Please find every line of the records below that contains the string "status", and copy each of those lines. Case counts.

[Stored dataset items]
↓
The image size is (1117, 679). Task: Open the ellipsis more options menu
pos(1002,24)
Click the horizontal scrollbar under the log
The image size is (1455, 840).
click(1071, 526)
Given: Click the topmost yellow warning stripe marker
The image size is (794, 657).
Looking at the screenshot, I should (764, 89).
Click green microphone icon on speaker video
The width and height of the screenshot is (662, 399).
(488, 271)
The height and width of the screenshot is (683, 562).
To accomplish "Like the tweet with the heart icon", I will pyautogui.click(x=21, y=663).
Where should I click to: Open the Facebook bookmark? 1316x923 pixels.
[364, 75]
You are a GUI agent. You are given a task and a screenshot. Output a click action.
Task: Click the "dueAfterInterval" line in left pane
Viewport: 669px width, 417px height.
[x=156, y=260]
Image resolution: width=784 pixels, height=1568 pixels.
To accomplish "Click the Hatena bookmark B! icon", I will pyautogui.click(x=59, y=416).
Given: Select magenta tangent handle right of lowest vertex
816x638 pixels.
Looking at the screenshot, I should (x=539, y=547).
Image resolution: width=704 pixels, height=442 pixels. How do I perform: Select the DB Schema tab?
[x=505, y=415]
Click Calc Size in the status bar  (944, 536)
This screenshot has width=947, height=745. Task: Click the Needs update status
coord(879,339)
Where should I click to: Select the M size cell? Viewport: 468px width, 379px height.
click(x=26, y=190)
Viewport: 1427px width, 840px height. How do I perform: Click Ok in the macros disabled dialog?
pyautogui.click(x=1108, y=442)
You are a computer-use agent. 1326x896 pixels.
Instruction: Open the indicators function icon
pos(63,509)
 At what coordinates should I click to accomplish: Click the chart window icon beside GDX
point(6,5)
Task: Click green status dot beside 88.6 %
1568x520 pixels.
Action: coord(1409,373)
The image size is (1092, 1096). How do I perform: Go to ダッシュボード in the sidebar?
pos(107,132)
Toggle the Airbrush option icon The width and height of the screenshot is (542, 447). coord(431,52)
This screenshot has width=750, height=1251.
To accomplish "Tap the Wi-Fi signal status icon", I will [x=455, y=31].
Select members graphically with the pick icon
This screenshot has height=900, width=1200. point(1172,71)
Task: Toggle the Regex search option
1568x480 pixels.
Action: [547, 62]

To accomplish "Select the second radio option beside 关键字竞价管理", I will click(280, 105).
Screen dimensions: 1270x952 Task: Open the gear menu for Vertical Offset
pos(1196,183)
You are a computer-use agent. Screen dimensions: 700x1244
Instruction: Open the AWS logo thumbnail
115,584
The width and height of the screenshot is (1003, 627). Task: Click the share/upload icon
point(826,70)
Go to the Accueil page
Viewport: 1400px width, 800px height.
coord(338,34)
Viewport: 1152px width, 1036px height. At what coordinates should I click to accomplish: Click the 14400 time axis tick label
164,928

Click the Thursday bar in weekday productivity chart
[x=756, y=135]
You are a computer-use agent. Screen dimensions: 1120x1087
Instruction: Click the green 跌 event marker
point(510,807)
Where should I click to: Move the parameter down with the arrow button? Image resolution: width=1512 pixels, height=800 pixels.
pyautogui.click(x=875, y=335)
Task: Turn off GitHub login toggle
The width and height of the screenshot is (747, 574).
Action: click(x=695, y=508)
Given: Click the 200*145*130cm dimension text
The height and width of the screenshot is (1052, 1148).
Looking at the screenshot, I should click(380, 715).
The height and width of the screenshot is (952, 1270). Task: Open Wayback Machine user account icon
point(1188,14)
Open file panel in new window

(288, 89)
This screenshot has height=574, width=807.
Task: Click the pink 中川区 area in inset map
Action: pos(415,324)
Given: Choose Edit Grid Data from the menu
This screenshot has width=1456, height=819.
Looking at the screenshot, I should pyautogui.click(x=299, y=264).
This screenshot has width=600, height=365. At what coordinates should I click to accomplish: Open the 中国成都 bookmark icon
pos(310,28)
↑
:: FULL ANSWER ::
Click Calc Size in the status bar  (944, 536)
This screenshot has width=947, height=745. Task: Click the Needs update status
Task: Click green status dot beside 88.6 %
To accomplish "Tap the Wi-Fi signal status icon", I will [x=455, y=31].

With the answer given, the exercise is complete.